Sedangkan untuk kategori kedua, yaitu pria muslim dengan wanita nonmuslimah, para ulama memberikan hukum berbeda berdasarkan agama yang dianut oleh calon isteri. Jumhur ulama berpendapat bahwa wanita nonmuslimah yang haram dinikahi oleh pria muslim adalah mereka yang tidak menganut agama samawi, semisal penyembah berhala, api, matahari, dan lain-lain. Agama samawi adalah agama yang mempunyai kitab wahyu dan seorang rasul, mereka ini oleh Al-Qur’an disebut sebagai ahlul kitab.
Oleh karena itu, menikahi wanita Yahudi dan Nashrani yang dikategorikan sebagai ahlul kitab atau wanit-wanita kitabiyyat diperbolehkan. Pendapat ini juga didukung oleh imam mazhab yang empat, Imam Hanafi, Imam Malik, Imam Syafi’i, dan Imam Ahmad bin Hanbal.
Pernikahan dengan ahlul kitab ini juga pernah dilakukan oleh sahabat Utsman bin Affan. Beliau pernah menikahi seorang wanita nashrani bernama Nailah yang kemudian masuk Islam di tangannya. Demikian juga sahabat Hudzaifah pernah menikahi seorang wanita Yahudi. (Wahbah Zuhailiy, Al-Fiqh al-Islamiy wa Adillatuh, Jilid VII, Beirut: Dar al-Fikr, Cet. II, 1985, hal. 152-153).
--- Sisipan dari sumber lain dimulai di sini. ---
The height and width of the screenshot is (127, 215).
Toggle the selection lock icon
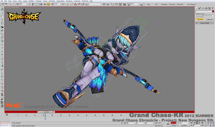coord(122,123)
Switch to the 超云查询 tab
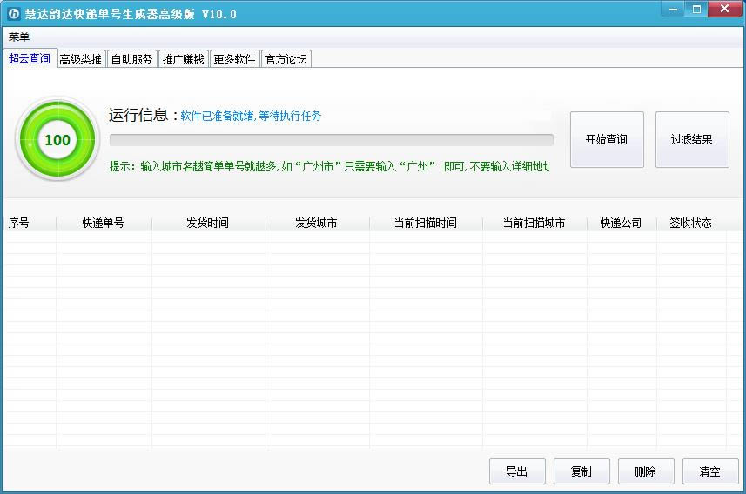This screenshot has height=494, width=746. point(30,58)
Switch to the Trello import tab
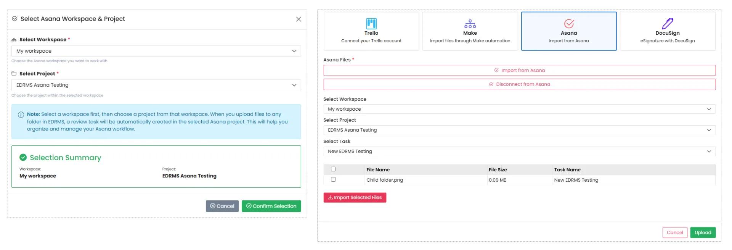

Sedangkan menurut Abdullah bin Umar berlaku sama antara kategori pertama dan kedua, sama-sama haram untuk semua jenis agama tanpa terkecuali. Pendapat ini juga didukung oleh kalangan Syi’ah Imamiyah dan sebagian Syi’ah Zaidiyah. (Muhammad Ali al-Shabuniy, Rawai’ al-Bayan Tafsir Ayat al-Ahkam, Jilid I, Beirut: Maktabah al-Ghazali, tt., hal. 287).
Hikmah diperbolehkannya pria muslim menikahi wanita ahlul kitab disebabkan ada titik temu antara dua agama samawi ini. Ada secercah titik persamaan antara prinsip-prinsip dasar keimanan seperti pengakuan tentang adanya Tuhan, beriman kepada rasul dan hari akhir, hari perhitungan amal dan siksa. Sehingga dengan modal persamaan ini rumah tangga diharapkan berjalan stabil dan di kemudian hari sang isteri akan memeluk agama Islam.
Islam memiliki aturan tertentu dalam berbagai persoalan manusia, yang semuanya bersumber pada aturan Allah dan Rasul-Nya.
Salah satu tugas Negara menurut hukum Allah adalah menjaga rakyatnya agar tetap dalam ketaatan kepada Allah SWT.